Mark: I suppose it’s a natural thing, when you’ve been with a band like Dream Theater, for 25 years, it must feel like the end of a marriage, was it very liberating, a big pressure off??



Mike: It was liberating, but it was also scary! You grow and feel a sense of security with 25 years with the same band, and it takes a lot of balls to walk away from that! To be honest it wasn’t that easy for me, but, it had to happen. There’s a great expression that I love, and that is “It is better to regret something that you have done, than to regret something that you haven’t”. I very much had that feeling, if I hadn’t left Dream Theater, I would have probably spent the rest of my life wondering, “what if?” what I could’ve done, rather than what I did do, and after 25 years of Dream Theater, I needed to explore other things, I didn’t want to be defined by them for the rest of my life. I needed to explore other styles with other people. So, as difficult as it was to walk away from that security, I had to follow my heart.

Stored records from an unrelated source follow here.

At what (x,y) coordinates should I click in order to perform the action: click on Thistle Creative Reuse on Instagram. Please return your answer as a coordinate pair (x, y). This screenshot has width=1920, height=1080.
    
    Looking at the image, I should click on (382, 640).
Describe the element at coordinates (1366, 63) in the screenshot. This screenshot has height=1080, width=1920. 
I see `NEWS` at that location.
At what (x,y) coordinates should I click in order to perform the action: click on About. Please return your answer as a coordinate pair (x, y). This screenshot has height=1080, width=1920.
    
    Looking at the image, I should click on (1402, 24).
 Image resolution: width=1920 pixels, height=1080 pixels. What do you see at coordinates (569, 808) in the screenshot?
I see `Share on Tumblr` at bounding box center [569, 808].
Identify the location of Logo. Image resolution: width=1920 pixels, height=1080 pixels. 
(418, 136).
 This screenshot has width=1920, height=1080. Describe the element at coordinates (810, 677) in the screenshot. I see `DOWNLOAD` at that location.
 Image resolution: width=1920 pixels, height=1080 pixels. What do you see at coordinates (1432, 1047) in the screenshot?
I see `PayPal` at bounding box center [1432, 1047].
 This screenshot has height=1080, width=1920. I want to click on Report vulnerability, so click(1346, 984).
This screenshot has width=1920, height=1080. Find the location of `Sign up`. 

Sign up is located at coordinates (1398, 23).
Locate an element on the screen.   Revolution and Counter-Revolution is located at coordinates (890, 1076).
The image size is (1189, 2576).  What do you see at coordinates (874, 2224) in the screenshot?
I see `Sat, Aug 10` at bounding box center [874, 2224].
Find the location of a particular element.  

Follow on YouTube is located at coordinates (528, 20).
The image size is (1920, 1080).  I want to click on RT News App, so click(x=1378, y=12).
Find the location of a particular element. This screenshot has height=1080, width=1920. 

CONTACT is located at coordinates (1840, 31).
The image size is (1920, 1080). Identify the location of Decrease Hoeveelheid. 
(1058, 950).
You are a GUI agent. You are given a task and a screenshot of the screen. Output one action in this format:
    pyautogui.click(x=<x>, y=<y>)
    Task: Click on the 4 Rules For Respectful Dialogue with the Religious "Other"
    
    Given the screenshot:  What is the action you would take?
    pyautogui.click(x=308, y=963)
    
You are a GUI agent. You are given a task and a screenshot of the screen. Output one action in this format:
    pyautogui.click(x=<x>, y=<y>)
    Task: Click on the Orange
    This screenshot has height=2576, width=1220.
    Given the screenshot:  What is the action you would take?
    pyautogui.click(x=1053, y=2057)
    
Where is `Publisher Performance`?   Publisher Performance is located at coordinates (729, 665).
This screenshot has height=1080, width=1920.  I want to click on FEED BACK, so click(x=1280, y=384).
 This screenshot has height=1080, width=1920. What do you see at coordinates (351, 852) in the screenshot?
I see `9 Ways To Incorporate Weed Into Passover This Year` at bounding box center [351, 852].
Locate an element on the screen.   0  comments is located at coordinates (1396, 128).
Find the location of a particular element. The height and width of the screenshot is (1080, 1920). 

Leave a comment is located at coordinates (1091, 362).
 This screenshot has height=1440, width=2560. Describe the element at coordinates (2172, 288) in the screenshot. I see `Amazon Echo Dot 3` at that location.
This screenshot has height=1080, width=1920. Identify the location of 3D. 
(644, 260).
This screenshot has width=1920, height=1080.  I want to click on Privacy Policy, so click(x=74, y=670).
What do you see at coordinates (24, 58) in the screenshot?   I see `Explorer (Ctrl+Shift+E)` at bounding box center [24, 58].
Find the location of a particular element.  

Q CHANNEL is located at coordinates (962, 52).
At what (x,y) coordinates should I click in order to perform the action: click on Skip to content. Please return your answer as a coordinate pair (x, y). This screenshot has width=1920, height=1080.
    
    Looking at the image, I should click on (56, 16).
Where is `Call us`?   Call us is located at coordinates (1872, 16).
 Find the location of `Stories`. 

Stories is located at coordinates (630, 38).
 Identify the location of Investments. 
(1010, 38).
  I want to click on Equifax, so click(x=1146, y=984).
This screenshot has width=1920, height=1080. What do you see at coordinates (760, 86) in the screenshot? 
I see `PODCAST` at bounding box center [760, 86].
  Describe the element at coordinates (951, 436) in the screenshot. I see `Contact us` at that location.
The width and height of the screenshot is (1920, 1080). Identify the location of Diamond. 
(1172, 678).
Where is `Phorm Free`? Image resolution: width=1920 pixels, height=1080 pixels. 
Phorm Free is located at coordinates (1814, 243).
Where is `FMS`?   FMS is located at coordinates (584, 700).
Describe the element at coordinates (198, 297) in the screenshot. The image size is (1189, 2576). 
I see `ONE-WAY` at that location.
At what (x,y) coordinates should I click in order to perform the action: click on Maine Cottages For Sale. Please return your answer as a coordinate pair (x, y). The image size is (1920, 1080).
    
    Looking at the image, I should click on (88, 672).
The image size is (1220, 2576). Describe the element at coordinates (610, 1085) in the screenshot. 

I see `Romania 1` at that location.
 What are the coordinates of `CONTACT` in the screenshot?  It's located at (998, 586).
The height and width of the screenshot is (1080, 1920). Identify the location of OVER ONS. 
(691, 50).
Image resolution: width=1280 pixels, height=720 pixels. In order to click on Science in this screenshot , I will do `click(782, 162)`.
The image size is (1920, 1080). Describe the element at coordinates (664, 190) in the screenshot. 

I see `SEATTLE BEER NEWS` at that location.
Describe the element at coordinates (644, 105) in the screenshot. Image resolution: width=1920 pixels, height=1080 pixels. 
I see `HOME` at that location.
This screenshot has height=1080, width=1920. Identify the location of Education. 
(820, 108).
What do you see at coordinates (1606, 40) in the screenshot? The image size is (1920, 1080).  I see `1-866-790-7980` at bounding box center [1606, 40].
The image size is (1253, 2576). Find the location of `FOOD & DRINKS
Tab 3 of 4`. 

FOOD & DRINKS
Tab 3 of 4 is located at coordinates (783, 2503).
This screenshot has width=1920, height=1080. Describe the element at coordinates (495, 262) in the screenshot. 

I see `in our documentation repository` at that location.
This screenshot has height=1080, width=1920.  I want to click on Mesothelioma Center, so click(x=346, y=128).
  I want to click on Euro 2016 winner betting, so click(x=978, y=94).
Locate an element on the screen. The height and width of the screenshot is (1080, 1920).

Mark: I think that’s a great answer, and one that many people who have been following you over the years will hopefully get behind you with. A couple of quick questions to finish off with, that we ask everyone, if you could have been a fly on the wall for the recording of any classic rock album, what would it have been for you and why?



Mike: God! I have to say three that immediately come to mind! I am one of those people with a million lists, and so I can never break it down to just one! So “Sergeant Pepper”, “The Wall” and “OK Computer”, I just think that all those are such ground breaking albums, creatively, and I would have just loved to see the creative process, not only the writing, but the recording as well.



Mark: Yes, three great choices. Finally, what is the meaning of life?



Mike: I’m still trying to find out!! So, I’ll let you know, when I find out!



Mark; Thank you, Mike, I do hope you get down to see us here in Australia at some point, but, good luck with the tour. It’s a great album, one of the best I’ve heard over the last couple of years, thank you for talking to us. Take care.



Mike: Thank you, I appreciate that. Bye.